The project began in 2014, when Eyal Gever, the renowned digital artist took a phone call from Made in Space - the NASA contractor founded in 2010 with the goal of “enabling humanity’s future in space” - in which he was offered the opportunity to become the first artist to make art in space.
‘What would you do if you could create art in zero gravity?’ was the challenge they set him.
If humanity is one day soon to thrive in space -- argue Made In Space Inc., then creating art and culture in space, is equally as important as sending out people and the technology to support them.
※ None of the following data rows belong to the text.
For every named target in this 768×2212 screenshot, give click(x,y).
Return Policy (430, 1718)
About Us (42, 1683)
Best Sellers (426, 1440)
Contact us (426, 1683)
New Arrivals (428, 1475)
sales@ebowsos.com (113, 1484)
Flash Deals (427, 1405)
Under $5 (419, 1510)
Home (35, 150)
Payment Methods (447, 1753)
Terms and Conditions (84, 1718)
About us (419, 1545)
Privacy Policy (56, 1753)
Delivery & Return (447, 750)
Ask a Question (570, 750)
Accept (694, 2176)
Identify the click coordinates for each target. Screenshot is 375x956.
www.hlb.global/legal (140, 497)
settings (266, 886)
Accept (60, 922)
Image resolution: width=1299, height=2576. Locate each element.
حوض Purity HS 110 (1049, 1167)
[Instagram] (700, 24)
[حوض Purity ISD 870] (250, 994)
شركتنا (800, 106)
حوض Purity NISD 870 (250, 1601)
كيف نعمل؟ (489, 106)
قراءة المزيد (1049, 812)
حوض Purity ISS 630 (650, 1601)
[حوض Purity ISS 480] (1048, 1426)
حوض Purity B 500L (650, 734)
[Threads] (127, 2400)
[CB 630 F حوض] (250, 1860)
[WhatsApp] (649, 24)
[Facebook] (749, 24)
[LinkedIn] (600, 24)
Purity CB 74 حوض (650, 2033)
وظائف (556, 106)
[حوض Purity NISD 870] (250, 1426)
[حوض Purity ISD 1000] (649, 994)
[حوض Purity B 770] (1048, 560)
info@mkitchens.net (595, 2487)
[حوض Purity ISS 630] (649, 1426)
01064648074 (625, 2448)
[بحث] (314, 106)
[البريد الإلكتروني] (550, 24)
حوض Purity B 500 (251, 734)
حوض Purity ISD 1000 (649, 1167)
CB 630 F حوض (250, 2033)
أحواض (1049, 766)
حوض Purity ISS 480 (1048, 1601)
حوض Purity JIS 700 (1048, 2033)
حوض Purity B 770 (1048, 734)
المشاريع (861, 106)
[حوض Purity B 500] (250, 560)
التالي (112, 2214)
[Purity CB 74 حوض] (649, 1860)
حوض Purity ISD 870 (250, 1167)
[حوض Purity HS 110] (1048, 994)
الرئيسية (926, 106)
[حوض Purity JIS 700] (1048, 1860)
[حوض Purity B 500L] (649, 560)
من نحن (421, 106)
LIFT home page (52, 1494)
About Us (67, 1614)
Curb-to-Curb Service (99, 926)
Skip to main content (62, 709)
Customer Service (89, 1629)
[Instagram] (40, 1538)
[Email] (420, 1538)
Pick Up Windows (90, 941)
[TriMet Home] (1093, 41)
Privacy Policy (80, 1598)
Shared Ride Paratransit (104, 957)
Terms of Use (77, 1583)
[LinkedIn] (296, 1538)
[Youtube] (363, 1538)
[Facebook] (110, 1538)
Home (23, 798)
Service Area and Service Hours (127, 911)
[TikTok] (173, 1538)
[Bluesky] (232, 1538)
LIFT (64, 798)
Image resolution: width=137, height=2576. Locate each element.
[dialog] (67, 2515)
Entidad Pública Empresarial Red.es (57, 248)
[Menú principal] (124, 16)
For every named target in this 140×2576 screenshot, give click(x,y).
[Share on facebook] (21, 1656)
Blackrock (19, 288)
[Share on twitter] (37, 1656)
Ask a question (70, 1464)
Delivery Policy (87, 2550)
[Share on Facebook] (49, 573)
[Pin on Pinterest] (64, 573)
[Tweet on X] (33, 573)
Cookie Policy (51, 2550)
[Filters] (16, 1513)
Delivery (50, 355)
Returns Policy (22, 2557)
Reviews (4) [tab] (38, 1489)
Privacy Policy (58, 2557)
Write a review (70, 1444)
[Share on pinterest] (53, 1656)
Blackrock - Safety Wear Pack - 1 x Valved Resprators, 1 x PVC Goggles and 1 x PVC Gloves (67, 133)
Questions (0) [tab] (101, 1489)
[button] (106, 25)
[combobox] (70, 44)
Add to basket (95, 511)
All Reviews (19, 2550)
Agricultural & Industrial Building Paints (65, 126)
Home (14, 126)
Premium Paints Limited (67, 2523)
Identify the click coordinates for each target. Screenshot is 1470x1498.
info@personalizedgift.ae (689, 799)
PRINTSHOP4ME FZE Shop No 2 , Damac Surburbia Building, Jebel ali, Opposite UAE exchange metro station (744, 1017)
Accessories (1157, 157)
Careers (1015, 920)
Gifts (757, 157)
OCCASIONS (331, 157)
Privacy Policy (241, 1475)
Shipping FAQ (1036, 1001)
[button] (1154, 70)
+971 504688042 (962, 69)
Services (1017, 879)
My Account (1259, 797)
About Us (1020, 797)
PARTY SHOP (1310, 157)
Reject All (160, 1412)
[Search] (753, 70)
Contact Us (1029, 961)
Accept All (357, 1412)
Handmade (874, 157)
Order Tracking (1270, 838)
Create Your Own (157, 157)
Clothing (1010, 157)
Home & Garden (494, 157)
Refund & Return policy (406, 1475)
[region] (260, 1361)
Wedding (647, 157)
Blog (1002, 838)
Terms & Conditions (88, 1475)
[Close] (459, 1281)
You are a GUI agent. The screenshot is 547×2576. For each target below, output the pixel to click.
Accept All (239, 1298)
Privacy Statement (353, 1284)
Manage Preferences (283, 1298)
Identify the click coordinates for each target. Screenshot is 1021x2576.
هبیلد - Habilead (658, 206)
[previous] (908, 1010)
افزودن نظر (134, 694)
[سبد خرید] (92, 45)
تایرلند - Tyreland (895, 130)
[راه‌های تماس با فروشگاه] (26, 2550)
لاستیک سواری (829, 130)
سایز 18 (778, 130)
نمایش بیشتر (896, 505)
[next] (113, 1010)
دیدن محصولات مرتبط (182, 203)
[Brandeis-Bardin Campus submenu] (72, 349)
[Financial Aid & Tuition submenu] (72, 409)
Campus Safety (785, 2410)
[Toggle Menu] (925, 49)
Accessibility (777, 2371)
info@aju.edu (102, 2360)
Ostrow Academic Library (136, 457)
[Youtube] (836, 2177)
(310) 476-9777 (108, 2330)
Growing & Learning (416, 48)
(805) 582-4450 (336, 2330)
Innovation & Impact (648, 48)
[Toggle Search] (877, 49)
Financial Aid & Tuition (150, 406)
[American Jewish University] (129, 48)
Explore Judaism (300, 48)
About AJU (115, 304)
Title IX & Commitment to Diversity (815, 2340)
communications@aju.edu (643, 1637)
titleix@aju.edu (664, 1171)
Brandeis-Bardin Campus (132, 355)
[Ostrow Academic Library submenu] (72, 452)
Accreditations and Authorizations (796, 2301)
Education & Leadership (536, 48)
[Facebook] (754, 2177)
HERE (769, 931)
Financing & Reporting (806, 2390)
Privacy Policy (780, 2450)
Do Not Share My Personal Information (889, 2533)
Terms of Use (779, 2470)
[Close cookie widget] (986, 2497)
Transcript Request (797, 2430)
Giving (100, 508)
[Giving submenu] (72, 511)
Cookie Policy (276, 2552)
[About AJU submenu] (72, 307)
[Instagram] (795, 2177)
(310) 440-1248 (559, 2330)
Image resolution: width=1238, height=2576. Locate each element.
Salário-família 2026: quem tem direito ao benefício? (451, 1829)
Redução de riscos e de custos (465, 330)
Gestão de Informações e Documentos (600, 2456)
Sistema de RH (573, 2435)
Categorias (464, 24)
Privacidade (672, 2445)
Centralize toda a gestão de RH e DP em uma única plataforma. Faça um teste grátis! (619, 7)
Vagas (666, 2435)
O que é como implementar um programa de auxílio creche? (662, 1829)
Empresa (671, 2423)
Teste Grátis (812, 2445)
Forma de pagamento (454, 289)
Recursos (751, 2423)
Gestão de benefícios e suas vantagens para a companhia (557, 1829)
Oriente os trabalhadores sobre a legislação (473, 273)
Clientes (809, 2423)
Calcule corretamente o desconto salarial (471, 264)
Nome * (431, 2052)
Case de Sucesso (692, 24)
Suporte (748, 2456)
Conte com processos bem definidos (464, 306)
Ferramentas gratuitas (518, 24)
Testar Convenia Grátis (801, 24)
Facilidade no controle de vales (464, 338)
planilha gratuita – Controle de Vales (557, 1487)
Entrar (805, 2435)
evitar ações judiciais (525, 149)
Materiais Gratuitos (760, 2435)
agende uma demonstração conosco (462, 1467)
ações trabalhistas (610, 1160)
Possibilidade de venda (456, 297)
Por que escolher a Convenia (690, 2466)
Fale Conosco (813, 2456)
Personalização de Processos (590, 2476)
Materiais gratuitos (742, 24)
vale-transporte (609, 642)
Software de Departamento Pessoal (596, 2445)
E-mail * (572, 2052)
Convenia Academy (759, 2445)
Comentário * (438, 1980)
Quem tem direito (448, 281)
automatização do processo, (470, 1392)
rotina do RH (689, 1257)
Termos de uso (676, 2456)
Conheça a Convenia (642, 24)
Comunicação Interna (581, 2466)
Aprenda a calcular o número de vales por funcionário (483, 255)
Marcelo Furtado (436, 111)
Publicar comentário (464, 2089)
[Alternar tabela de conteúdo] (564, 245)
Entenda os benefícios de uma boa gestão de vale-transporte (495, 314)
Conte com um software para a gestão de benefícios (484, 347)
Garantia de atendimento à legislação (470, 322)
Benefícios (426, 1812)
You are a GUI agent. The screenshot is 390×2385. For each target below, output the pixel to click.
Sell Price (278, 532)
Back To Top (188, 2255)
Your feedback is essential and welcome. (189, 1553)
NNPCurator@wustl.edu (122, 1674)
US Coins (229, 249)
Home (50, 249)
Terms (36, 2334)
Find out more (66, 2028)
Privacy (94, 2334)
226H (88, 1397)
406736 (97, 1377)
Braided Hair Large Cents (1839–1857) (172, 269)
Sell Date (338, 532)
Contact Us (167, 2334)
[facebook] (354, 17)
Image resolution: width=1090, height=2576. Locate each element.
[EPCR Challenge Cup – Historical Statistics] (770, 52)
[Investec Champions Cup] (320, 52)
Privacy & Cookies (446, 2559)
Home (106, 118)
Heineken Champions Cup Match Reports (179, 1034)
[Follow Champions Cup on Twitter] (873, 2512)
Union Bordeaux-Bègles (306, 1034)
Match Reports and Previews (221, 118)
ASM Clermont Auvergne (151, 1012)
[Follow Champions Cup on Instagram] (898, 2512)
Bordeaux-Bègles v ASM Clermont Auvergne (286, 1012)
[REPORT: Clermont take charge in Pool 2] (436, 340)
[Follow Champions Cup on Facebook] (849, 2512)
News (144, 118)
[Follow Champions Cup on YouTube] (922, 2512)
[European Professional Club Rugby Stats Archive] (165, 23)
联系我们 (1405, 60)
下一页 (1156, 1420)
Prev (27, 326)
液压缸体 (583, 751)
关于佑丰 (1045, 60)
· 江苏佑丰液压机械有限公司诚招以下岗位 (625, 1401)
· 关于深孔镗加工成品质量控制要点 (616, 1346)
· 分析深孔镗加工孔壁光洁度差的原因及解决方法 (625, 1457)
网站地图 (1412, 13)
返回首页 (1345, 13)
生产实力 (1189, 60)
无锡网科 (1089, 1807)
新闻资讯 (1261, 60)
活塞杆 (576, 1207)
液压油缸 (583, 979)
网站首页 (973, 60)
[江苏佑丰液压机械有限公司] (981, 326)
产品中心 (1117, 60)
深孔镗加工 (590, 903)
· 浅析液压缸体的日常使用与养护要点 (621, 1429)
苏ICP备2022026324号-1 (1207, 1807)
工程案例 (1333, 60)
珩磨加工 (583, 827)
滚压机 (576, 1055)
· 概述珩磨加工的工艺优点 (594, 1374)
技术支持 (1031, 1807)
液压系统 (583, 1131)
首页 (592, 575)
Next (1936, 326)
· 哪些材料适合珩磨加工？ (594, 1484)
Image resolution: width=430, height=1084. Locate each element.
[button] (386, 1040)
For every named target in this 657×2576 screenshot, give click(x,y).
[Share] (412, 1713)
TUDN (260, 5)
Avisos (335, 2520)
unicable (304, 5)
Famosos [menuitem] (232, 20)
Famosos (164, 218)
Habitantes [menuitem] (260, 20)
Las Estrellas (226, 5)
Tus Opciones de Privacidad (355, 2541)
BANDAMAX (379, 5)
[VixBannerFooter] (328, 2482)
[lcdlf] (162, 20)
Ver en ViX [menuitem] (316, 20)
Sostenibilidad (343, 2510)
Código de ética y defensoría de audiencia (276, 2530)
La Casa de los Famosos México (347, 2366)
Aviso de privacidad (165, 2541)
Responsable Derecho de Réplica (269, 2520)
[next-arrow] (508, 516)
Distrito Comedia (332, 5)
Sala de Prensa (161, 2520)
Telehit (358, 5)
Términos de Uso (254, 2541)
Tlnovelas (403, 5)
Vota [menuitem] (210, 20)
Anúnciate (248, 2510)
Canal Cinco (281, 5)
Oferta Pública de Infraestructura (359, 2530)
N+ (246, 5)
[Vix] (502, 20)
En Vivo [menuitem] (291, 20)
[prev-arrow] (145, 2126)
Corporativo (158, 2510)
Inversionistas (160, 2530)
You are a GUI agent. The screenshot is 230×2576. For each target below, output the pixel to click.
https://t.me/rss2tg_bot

Gever knew that the project carried onerous responsibilities and that the subject he chose would have to have universal appeal, that was neither country nor culturally-specific. After working on a range of ideas, his friend and spoken word poet Suli Breaks suggested #Laugh, the most human sound of all, and the project -- to create a 3D sculpture fabricated from a sound simulation of crowd-sourced laughter -- was born.
People from all around the world can record themselves laughing, visualize it via an #Laugh app and share it with their friends. The laughter with the most likes after one month will be sent to the International Space Station to be 3D-printed and then released into orbit.
“The earliest cave paintings were of human hands which were a way of proclaiming and celebrating the presence of humanity,” says Gever.
“#Laugh will be the 21st century version of that -- a mathematically-accurate encapsulation of human laughter, simply floating through space, waiting to be discovered.”
Eyal Gever is a contemporary artist whose work sits at the fusion of art and technology. Using just a palette of code, he develops life-like digital simulations of moments in time -- often dramatic or catastrophic in nature -- from which he fabricates 3D-printed sculptures and installations.
Few artists possess Gever’s deep knowledge and passion for all things digital. The advantage, he says, is that he’s not overwhelmed by the power of technology for its own sake. “I’ve simply used the latest technology to develop a new language for my art.”
And Gever’s artistic language is constantly evolving. In 2015 his sculptures were exhibited as part of a Turner retrospective at the Rijksmuseum Twenthe alongside Gerard Richter and JMW Turner and he created Waterdancer, a “3D liquid simulation” featuring a dancer whose body appears to be made of water, which disperses as she moves.